Dr. Lennart Gilhaus vom Institut für Geschichtswissenschaft der Universität Bonn knüpfte mit seinem Vortrag über die Brutalität des Krieges im antiken Griechenland und in anderen Gesellschaften an das Eingangsthema des Vortragsprogramms an und spannte mit seiner Betrachtung kriegerischer Gewalt einen großen historischen Bogen. Anhand von Untersuchungen über Formen von Gewalt in den Kriegen der Assyrer, der antiken Griechen, der antiken Römer und, als jüngeres historisches Beispiel, Japans im 12. Jahrhundert n. Chr. legte Gilhaus dar, wie die Ausprägung von Gewalt im Krieg von den Wertvorstellungen, den religiösen Systemen, den Rechtsbegriffen und den politischen Zielen der kriegführenden Gesellschaften bestimmt wird. Historische Untersuchungen dieser Art hätten sich bewährt, heute unvorstellbar erscheinende Kriegsakte wie die Massaker von Mỹ Lai oder von Butscha historisch einzuordnen und, in Ermangelung eines besseren Wortes, zu „erklären“.

Dr. Katharina Schregel vom Universitätsklinikum Heidelberg schließlich gab den Stipendiaten und Alumni der Stiftung einen Ausblick auf ein neuartiges diagnostisches Verfahren zur Hirntumorerkennung. Schregel entwickelt ein elastografisches Verfahren, das sich die unterschiedlichen elastischen Eigenschaften von gesundem Hirngewebe und von Tumorgewebe zunutze macht. Ähnlich wie aus seismischen Wellen auf Ursprung und Art einer Quelle geschlossen werden kann oder eine Fledermaus aus Schallwellen Informationen über Ort und Art von Objekten in ihrer Umgebung bezieht, benutzt das Verfahren mechanische Wellen. Mechanische Kompressionswellen von sehr geringer Intensität verursachen im Probegewebe Scherungen, die in einem MRT-Bild sichtbar gemacht werden können. Patienten liegen dazu im MRT mit dem Kopf auf einer Art sehr leicht vibrierendem Kissen. Im MRT-Bild können auf diese Weise invadierende Tumorzellen erkannt sowie Verlaufsbilder bei Tumorbehandlungen angefertigt werden. Da verschiedene Tumor-Subregionen unterschiedliche Steifigkeiten aufweisen, ermögliche das elastografische Verfahren stärker differenzierte Bilder des Tumors als bisherige MRT-Verfahren. Dieses Verfahren werde daher eine zielgenauere Tumorbehandlung schon zu einem früheren Zeitpunkt ermöglichen, so Schregel.

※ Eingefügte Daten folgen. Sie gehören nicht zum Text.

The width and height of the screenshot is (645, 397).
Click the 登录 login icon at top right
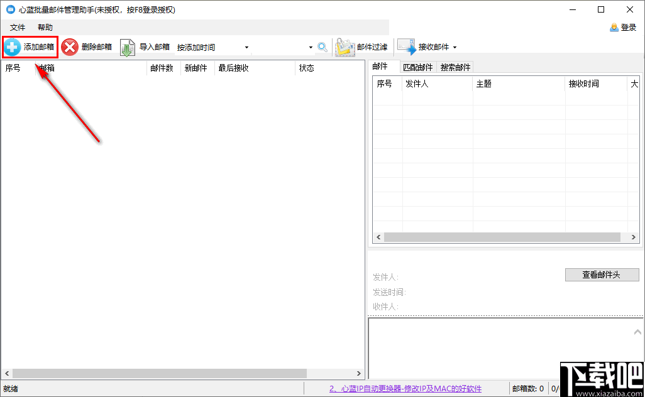tap(614, 27)
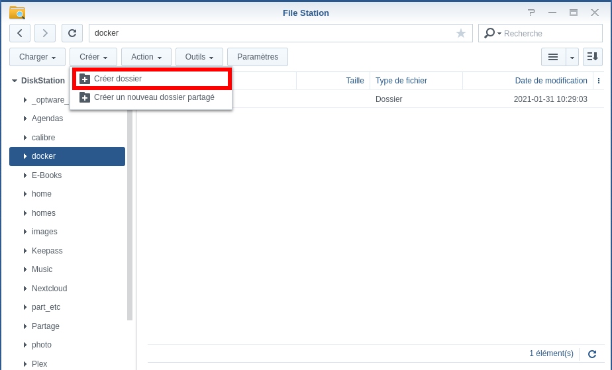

Abgerundet wurde das Vortragsprogramm durch den Abendvortrag von Prof. Dr. Martin Reuter vom Institut für Psychologie der Universität Bonn. Reuter führte ein in die begriffliche Unterscheidung von Furcht und Angst und in seine Arbeiten zur Erforschung und Abgrenzung dieser Emotionen. Reuter stellte Modelle vor, denen zufolge Furcht unter anderem die Funktion habe, sich vom Gefahrenreiz abzuwenden. Angst dagegen habe die Funktion, sich der Gefahr zuzuwenden. Furcht sei unkonditioniert, Angst sei konditioniert. Zur Messung von Angst entwickelt Reuter eine Welt im virtuellen Raum, die Probanden mit einer VR-Brille durchschreiten. Die Probanden begegnen dabei unterschiedlichen Annäherungs-Vermeidungs-Aufgaben. So gibt es zum Beispiel Gefahrensituationen, bei denen (symbolische) Bestrafung droht, aber auch eine Belohnung in Aussicht steht, falls die Gefahr gemeistert wird. Messdaten etwa über die Zeitdauer, die Probanden jeweils bis zu einer Annäherungs- oder Vermeidungs-Entscheidung benötigen, aber auch über die jeweilige Entfernung zu der Gefahr sollen dazu beitragen, den Zustand der Angst besser zu verstehen. Ziel von Reuters Forschungen ist letztlich eine neurobiologische Erklärung für menschliches Verhalten und damit auch für Verhaltensänderungen.

Lebhafte und intensive Diskussionen über die vorgetragenen Themen bestimmten den gemeinsamen Ausklang des Samstags bei Kölsch und kaltem Büfett. Den Abschluss des Treffens bildete am Sonntagvormittag ein gemeinsamer Besuch des Museums Ludwig. Während sich am Vortag im Belgischen Viertel alles um die alternativen Kunstszene drehte, standen hier die Klassiker der Moderne im Mittelpunkt. Bei einer anschließenden Führung durch die ständige Ausstellung des Museums tauchten die Alumni und Stipendiaten, allein oder in kleinen Gruppen, in die Kunstsammlung des Museums ein.

Ein Wochenende mit vielen starken Eindrücken endete schließlich gesellig in einem Kölner Brauhaus. Impulse wurden gegeben und aufgenommen, freundschaftliche Bande wurden gestärkt oder geknüpft, Kontakte wurden ausgetauscht, und ein lebendiges Netzwerk an Alumni und Stipendiaten versicherte sich, auch in Zukunft zu weiteren anregenden Austauschen zusammenzukommen.